Obviously, the resulting sustainability analysis is simplified since it omits some details that are not available during preliminary design stages. However, usually designers need rough estimations and comparative results instead of absolute results, and the proposed system is robust enough to validly compare alternatives and identify the more sustainable solutions among a set of alternative designs. The present research focuses on the formalization of knowledge referring to manufacturing, assembly and logistics processes, even if the approach could be extended also to other lifecycle phases.

### 3.3. The Feature-Based Approach and Model of Impacts

The main source of information during design stages is represented by the 3D product geometry and productrelated data managed as attributes by Product Lifecycle Management or Product Data Management (PLM-PDM) systems. Geometric information can be easily retrieved from 3D CAD and logic information is expressed as attributes in the PDM-PLM systems. They combined interpretation supports the recognition of the manufacturing and assembly features and other related processes.

The proposed approach is defined “feature-based” and “analytic.” It is feature-based because it starts from the reading of the geometric and non-geometric features of the CAD product models, which are usually defined during the design phase using CAD software tools. It is analytic because it links the geometric features and the logical features of the product with the process features related to the technological and assembly processes. Therefore, estimation is based on the decomposition of the whole product, every item of the bill of material (BOM), its basic geometric features, and the correlation between such features and the manufacturing and assembly process features. Due to this association, the 3D models and the PLM-PDM attributes can be used to generate significant information in order to determine the related manufacturing and assembly processes. Such association is possible due to a proper formalization of the manufacturing knowledge and the relations between manufacturing items and cost-environmental-human impacts. Such an approach is defined “quantitative” since it is based on the measurement of specific data, real or inferred by the context. Such a quantitative approach has been successfully used for cost estimation (Rajkumar, 2003; Germani et al., 2011). Few interesting feature-based costing technology has been developed and deployed as knowledge- based systems (Cicconi et al., 2010; Shehab and Abdalla, 2006).

According to this procedure, manufacturing and assembly operations can be mapped with a specific set of geometric and non-geometric elements defined as a set of manufacturing and assembly features thanks to a set of “models of impact.” It means that processes are matched with machines’ tasks, operators’ actions, etc. For each sustainability area, a set of KPIs is defined. Assessment is based on “sub-models” able to assess the specific impact by relating the process parameters to each indicator. In this way, product model and data can be represented are linked to the process features and be used to predict the real process in a simplified manner.

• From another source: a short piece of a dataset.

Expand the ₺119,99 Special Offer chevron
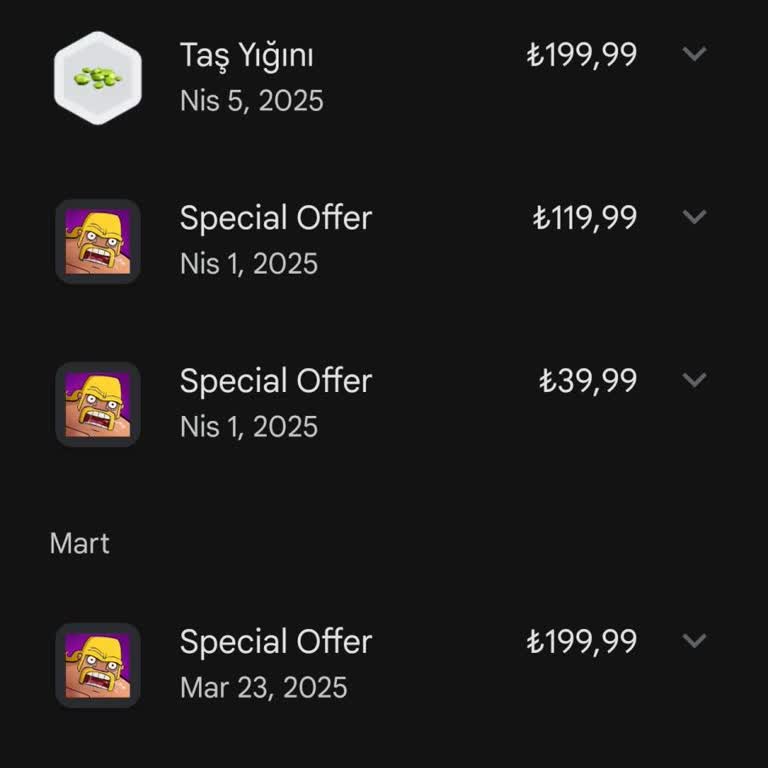 (x=694, y=217)
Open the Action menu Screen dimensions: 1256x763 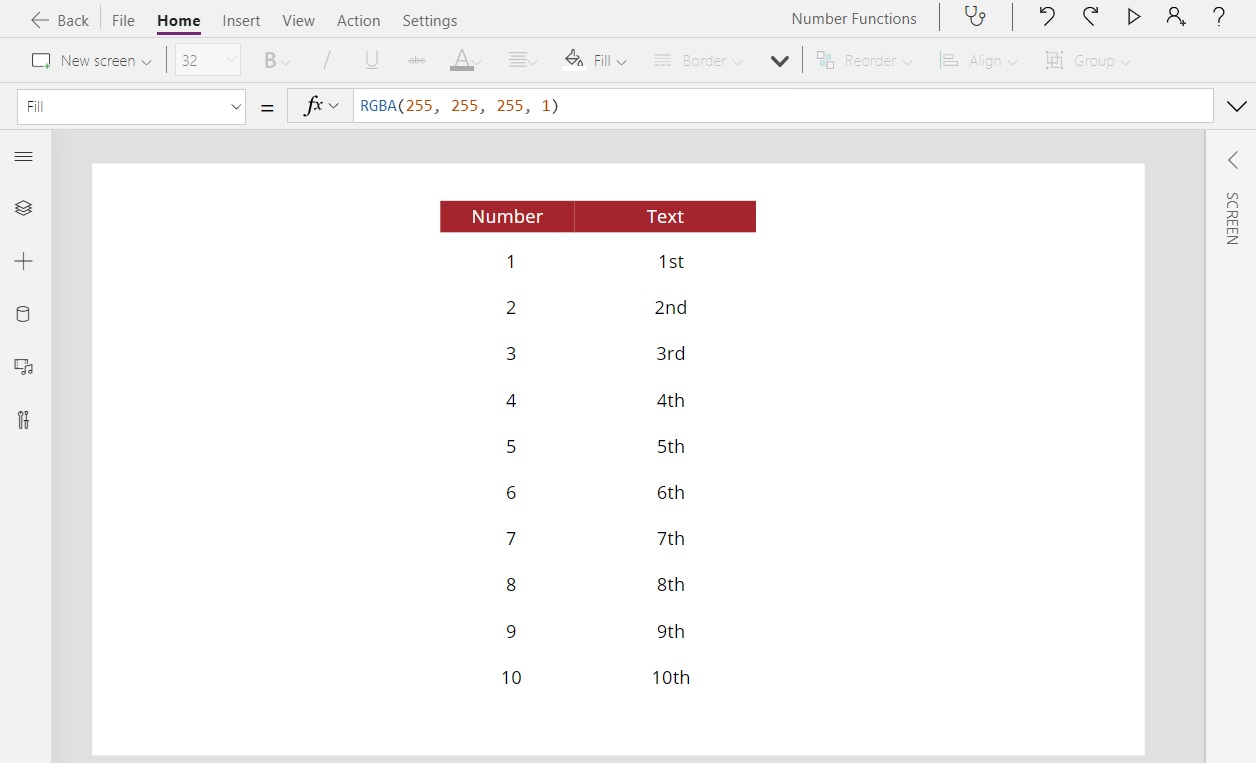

Different models are defined: cost models, environmental models, and human impact models. Knowing formalization is fundamental to create reliable models to estimate the impacts of product features on cost, environment, and social aspects respectively.

As far as cost estimation by ECA, manufacturing costs can be successfully predicted as proposed by Germani et al. (2011). For each manufacturing class and category, a cost model can be defined to calculate the costs for machining, stock, ancillary operations, and set-up operations. Moreover, for each manufacturing operation either automated or manual, the involved geometric and technological parameters can be defined, and formulas expressing their relation can be defined. Similarly, assembly cost is defined considering different assembly typologies and estimating the necessary time using basic assembly rules (Boothroyd, 1992). Different types of assemblies are considered and valorised. For manual operations, cost is obtained considering the time required and the hourly cost of the people involved; for automatic operations, cost is obtained considering the time required and the hourly cost of the machine or the robot used.

As far as environmental impact estimation by EEA, numerous LCA tools exist (e.g., Gabi, SimaPro, and ECO.IT) but they required considerable amounts of detailed information, so they are usually used at the end of product development, when the process is already well defined. In the design stage, designers do not typically need absolute estimations but instead need comparative analysis to understand which design solution can better satisfy the project requirements and the sustainability targets. Therefore, a simplified analysis connected to 3D model features can be performed adopting a CADintegrated LCA approach, which connects LCA software databases with CAD model features, as proposed by Morbidoni et al. (2011).

About human impact assessment by EHA, a new assessment model has been defined. It is based on two measures: 1) Static Risk Score (SRS) that provides a static risk factor, and 2) Job Exposure Score (JES) that provides a dynamic risk factor considering the effect of task frequency and repetitiveness. The SRS is obtained by forecasting two techniques adopted to assess physical ergonomics: Rapid Upper Limb Assessment (RULA) and Rapid Entire Body Assessment (REBA). The JES is calculated on the basis of task frequency by means of OCRA checklist (Occhipinti and Colombini, 2016). Figure 3 shows a synthetic description of the model of impacts defined, be detailing the input and output parameters and the resources necessary for each analysis. Table 2 summarizes the KPIs and the parameters considered for each assessment area. Table 3 provides a more detailed overview of the human assessment metrics’ scoring used in the proposed approach.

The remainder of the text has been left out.